[PATCH] D48225: [llvm-mca][X86] Teach how to identify register writes that implicitly clear the upper portion of a super-register.

Tue Jun 19 10:54:43 PDT 2018

andreadb added inline comments.

================
Comment at: lib/Target/X86/MCTargetDesc/X86MCTargetDesc.cpp:348
+    // bits of the underlying ZMM register.
+    if ((HasVEX || HasEVEX) && VR256XRC.contains(RegID))
+      return true;
----------------
craig.topper wrote:
> What should happen if you enable avx512f and xop instructions at the same time? I know no real CPU supports it, but should a 256-bit xop instruction clear the upper bits of zmm?
For XOP instructions, document "AMD64 Architecture Programmer’s Manual Volume 4: 128-Bit and 256-Bit Media Instructions" says that:

```Bits [255:128] of the YMM register that corresponds to the destination are cleared```

That sentence is related to XOP instructions that set an XMM register.

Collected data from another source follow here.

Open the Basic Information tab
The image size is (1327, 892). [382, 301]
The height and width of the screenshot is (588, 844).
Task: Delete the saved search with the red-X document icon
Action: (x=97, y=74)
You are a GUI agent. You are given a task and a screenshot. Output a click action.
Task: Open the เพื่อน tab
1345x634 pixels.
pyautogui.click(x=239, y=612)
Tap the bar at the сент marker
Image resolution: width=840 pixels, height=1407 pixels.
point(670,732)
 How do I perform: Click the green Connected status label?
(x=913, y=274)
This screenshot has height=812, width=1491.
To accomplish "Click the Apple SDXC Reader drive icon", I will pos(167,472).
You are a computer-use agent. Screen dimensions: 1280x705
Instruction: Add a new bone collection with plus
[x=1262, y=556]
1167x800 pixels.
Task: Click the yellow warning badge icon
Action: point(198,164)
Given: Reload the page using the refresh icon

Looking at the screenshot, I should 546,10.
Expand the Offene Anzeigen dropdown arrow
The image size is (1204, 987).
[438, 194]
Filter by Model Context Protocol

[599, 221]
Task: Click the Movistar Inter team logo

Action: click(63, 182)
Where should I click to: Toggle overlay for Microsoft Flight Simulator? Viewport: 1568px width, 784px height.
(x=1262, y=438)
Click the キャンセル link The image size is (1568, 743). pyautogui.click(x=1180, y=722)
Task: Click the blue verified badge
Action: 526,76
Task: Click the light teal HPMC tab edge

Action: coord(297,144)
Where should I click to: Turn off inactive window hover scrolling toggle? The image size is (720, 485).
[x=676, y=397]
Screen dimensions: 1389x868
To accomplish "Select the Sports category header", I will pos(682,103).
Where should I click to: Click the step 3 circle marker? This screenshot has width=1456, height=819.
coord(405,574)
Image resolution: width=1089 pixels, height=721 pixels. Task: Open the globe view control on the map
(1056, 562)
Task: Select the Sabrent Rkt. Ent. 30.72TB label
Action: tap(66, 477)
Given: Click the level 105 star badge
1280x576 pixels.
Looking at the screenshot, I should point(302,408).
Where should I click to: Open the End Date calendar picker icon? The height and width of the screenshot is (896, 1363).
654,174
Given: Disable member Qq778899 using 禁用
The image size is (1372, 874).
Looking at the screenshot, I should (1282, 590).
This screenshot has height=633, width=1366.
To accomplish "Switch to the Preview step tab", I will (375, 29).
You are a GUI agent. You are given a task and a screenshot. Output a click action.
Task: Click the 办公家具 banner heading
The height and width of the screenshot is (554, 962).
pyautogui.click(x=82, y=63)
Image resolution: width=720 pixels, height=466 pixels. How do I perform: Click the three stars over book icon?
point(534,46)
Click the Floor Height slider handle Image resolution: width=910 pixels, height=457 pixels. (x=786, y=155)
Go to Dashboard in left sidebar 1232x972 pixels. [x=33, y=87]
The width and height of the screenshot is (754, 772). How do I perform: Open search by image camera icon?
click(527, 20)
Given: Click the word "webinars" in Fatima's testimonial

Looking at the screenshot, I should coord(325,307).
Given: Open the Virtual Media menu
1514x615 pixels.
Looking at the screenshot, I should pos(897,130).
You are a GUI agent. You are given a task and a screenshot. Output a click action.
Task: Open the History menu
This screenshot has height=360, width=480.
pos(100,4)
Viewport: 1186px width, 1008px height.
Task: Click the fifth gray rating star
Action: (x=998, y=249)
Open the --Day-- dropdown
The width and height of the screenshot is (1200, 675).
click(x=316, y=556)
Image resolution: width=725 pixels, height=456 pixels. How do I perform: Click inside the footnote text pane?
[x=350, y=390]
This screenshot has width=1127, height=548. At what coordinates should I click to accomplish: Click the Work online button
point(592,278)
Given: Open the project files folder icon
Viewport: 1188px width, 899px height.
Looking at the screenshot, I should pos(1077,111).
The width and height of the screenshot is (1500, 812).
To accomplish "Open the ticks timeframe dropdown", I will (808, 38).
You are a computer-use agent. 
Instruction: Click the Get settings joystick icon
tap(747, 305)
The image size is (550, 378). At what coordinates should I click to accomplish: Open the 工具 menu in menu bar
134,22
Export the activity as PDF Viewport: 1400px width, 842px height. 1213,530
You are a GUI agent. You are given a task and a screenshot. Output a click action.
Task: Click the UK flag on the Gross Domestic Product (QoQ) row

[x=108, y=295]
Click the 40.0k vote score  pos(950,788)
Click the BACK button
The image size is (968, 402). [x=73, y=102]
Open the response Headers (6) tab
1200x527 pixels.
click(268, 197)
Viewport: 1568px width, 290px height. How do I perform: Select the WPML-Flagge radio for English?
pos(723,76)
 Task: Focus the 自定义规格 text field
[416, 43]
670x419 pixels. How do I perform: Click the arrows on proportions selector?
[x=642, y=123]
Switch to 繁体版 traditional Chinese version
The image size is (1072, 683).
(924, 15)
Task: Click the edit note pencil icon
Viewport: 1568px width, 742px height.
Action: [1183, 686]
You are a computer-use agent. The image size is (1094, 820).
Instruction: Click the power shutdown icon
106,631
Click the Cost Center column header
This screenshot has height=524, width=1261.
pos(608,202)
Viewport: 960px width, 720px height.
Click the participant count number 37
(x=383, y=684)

However, that same document uses the a very similar sentence when describing AVX instructions. For example, for VADDPD we have this:

```
XMM Encoding:
The first source operand is an XMM register. The second source  operand is either an XMM register or  a 128-bit memory location. The destination is a third XMM regis
ter. Bits [255:128] of the YMM register that corresponds to the destination are cleared.
```

VLMAX (or, the concept of a "maximum vector register width" for the processor) is not even mentioned in the entire document. So, I honestly don't know what is the right answer to your question.

If we want to be conservative, then we can assume for now that XOP does not update the upper bits of a ZMM register. In future (if AMD decides not to drop XOP), then we revisit this choice and update/simplify this code. What do you think?

https://reviews.llvm.org/D48225